Suite à un document consulté par notre rédaction, le gouvernement tchadien a mis fin, avec effet immédiat, à tous les accords de gestion et de financement des aires protégées conclus avec l’organisation African Parks Network (APN).
Cette décision, datée du 6 octobre 2025 et signée par le ministre de l’Environnement, de la Pêche et du Développement durable, Hassan Bakhit Diamous, marque la rupture d’un partenariat de plus de quinze ans autour de la préservation du Parc national de Zakouma et de la Réserve naturelle et culturelle de l’Ennedi.
Des partenariats anciens remis en cause
Le Tchad avait confié depuis 2010 à African Parks Network la gestion déléguée du Parc national de Zakouma, étendue en 2017 à l’ensemble du Grand Écosystème Fonctionnel de Zakouma (GEFZ). Un second accord, signé la même année, concernait la Réserve naturelle et culturelle de l’Ennedi (RNCE).

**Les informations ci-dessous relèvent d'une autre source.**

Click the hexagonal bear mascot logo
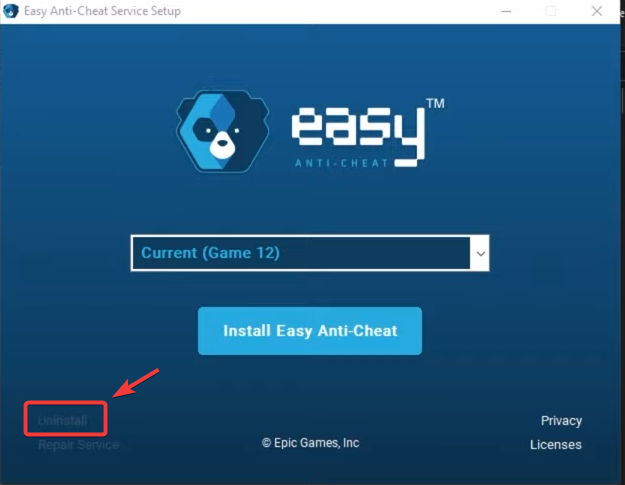Screen dimensions: 625x485 (x=222, y=131)
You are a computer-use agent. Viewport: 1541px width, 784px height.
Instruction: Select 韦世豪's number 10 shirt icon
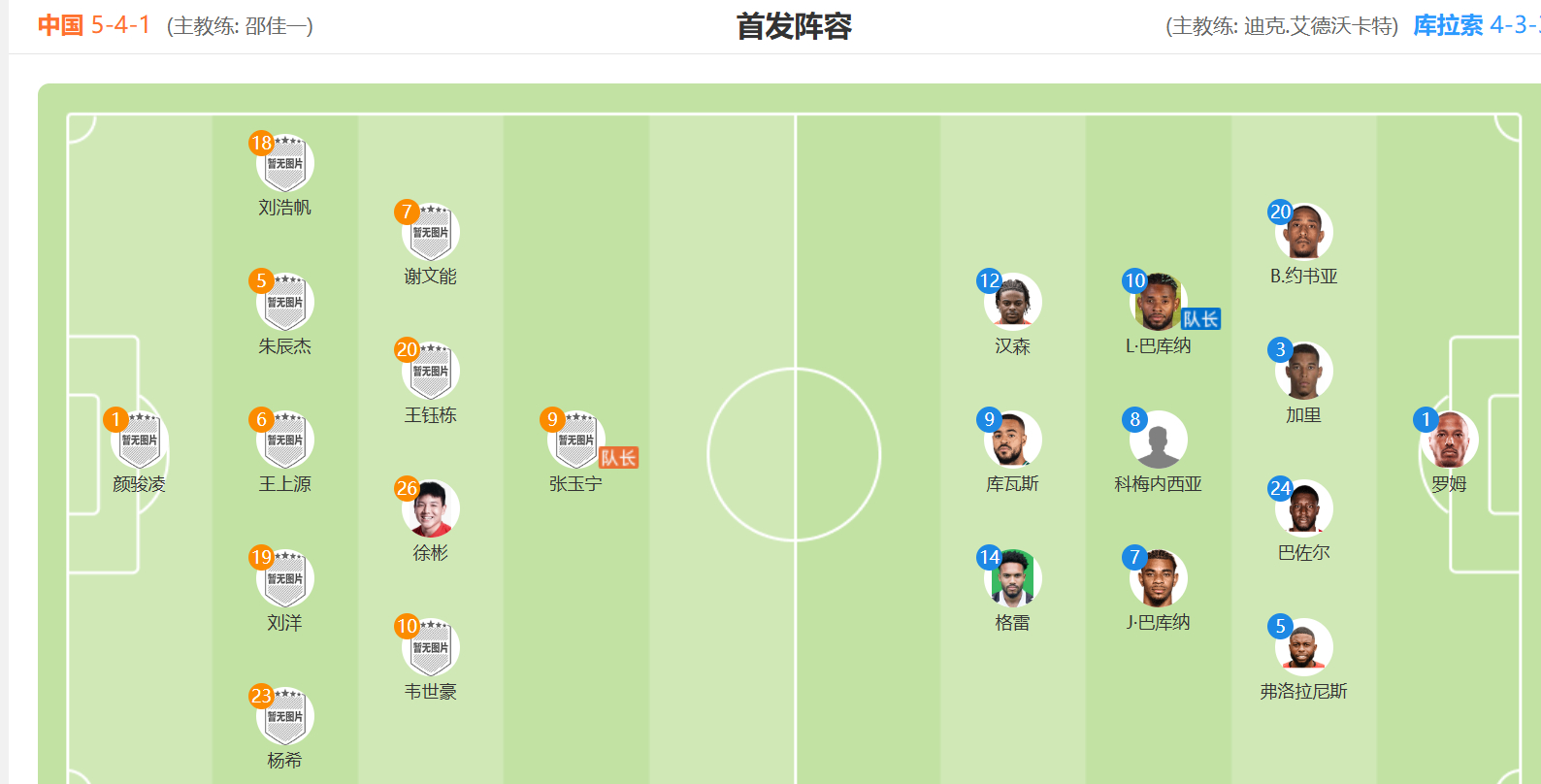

Ces partenariats visaient à renforcer la conservation, lutter contre le braconnage et promouvoir un développement durable au bénéfice des communautés locales. Mais selon la correspondance officielle adressée au siège d’APN à Johannesburg, ces accords « ont perdu leur raison d’être » face à « une accumulation de manquements graves » constatés par les autorités tchadiennes.
Des accusations de braconnage, de mauvaise gestion et d’opacité financière
Le document consulté par Tribune Échos dresse un constat alarmant : « recrudescence du braconnage », « manque cruel d’investissements », « gestion unilatérale » et « attitude irrévérencieuse » envers les autorités nationales.
Le ministère évoque notamment la mort de plusieurs dizaines de girafes, buffles, bubales et de trois rhinocéros au premier trimestre 2025, dont deux victimes du braconnage et un autre décédé lors d’une opération de pose de collier jugée non professionnelle.
Plus grave encore, le gouvernement accuse l’ONG de « fuite de capitaux », d’« existence de comptes offshore » et de « perception illégale de recettes touristiques » au détriment du Trésor public. Autant de violations considérées comme contraires aux engagements pris dans les conventions de 2010 et 2017.
Rupture immédiate et départ du personnel étranger
Face à ces manquements, le Tchad a décidé de « la résiliation pure et simple » des accords et ordonné « la rétrocession immédiate de tous les biens, équipements et matériels » des aires protégées concernées. Le personnel expatrié d’African Parks Network dispose de quatorze jours pour quitter le territoire national.
Cette décision marque un tournant majeur dans la politique de conservation du Tchad, qui entend désormais « reprendre en main » la gestion de ses écosystèmes et garantir une « gouvernance transparente et souveraine » de ses richesses naturelles.
Une page se tourne dans la coopération environnementale tchadienne. Une page que le gouvernement promet de réécrire avec « des partenaires réellement respectueux des intérêts du pays ».